Location
- 40, East Canal Road Dehradun, Uttarakhand India 30°19′07″N 78°02′54″E﻿ / ﻿30.318599°N 78.048254°E

Information
- Type: Private Co-Educational
- Established: 1967
- Founder: Francis Russell Marshall
- Status: Open
- School board: ICSE
- Teaching staff: 3
- Grades: K - 12th
- Age: 3.5+
- Classes: English, Hindi, Mathematics, Computers
- Language: English
- Schedule: 10am - 5pm
- Classrooms: 32
- Campus size: 22.03 acres
- Campus type: Suburban
- Houses: Ashoka Shivaji Azad Pratap
- Sports: Basketball, Cricket, Badminton, Hockey, Volleyball, Football, Tennis, Gymnastics
- Alumni: Ali Abbas Zafar - film director and screenwriter. Rishabh Telang - Founder Cult Fitness Lavanya Tripathi- Film Actress

= Marshall School, Dehradun =

Marshall School, Dehradun is a co-educational school in Dehradun, the capital of the state of Uttarakhand in India. The school has been showing consistent results in both the 10th and 12th examinations CISCE. The school is located on the East Canal road in Dehradun.

== History ==
Marshall School was founded in 1967 by Francis Russell Marshall, a British educator, with only five students.

== Facilities ==
Marshall has a well equipped computer lab with one computer per student.

=== Hostel ===
The school has a hostel facility that is divided up by junior and senior grades, as well as by boys and girls.

=== Athletic courts ===
Marshall School has separate athletic courts for indoor and outdoor sports. Tennis, basketball, and volleyball all have hard outdoor courts while badminton has an indoor court.

== Competition ==
The school organizes many events for integrated development of students, including a debate competition.
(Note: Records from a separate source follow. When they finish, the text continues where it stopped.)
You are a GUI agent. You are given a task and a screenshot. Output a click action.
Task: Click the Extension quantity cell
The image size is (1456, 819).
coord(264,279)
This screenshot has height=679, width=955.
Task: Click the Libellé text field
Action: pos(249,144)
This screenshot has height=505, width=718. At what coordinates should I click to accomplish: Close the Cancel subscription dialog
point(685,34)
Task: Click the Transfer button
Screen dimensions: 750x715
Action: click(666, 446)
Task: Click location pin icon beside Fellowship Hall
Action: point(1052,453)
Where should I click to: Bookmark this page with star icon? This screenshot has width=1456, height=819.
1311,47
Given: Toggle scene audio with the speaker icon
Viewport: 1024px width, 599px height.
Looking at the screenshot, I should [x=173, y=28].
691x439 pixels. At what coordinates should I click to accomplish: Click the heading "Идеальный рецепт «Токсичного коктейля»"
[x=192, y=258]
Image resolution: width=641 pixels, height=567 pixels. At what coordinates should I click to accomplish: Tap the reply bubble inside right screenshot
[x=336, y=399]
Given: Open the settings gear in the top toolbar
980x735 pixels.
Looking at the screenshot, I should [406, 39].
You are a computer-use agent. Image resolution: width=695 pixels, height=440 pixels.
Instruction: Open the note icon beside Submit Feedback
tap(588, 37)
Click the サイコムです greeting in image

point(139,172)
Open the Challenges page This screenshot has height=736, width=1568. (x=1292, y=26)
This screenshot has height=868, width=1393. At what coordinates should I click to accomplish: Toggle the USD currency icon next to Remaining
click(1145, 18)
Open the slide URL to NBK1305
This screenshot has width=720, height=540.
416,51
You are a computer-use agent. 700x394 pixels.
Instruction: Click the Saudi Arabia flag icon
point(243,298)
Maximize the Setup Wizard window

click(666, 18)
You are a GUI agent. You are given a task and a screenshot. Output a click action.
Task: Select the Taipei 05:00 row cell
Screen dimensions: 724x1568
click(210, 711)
The events attract students from around the valley and north India to participate every year. The school has four houses:
- Blue (Ashoka)
- Green (Shivaji)
- Yellow (Azad)
- Red (Pratap)

Every year these four houses compete among themselves to win different sport events, competitions and overall academics. The school organizes painting competitions, debates, sports and other activities on campus. A School Headboy and Headgirl are chosen every year.

=== Sports ===
Regular sporting events such as basketball, cricket, badminton, hockey, volleyball, football, tennis, and gymnastics are organised by the school and professional sport coaches help students.

== Affiliation ==
The School is affiliated to Council of Indian School of Central Examination. The school conducts both the standard 10th ICSE and the standard 12th ISC examinations.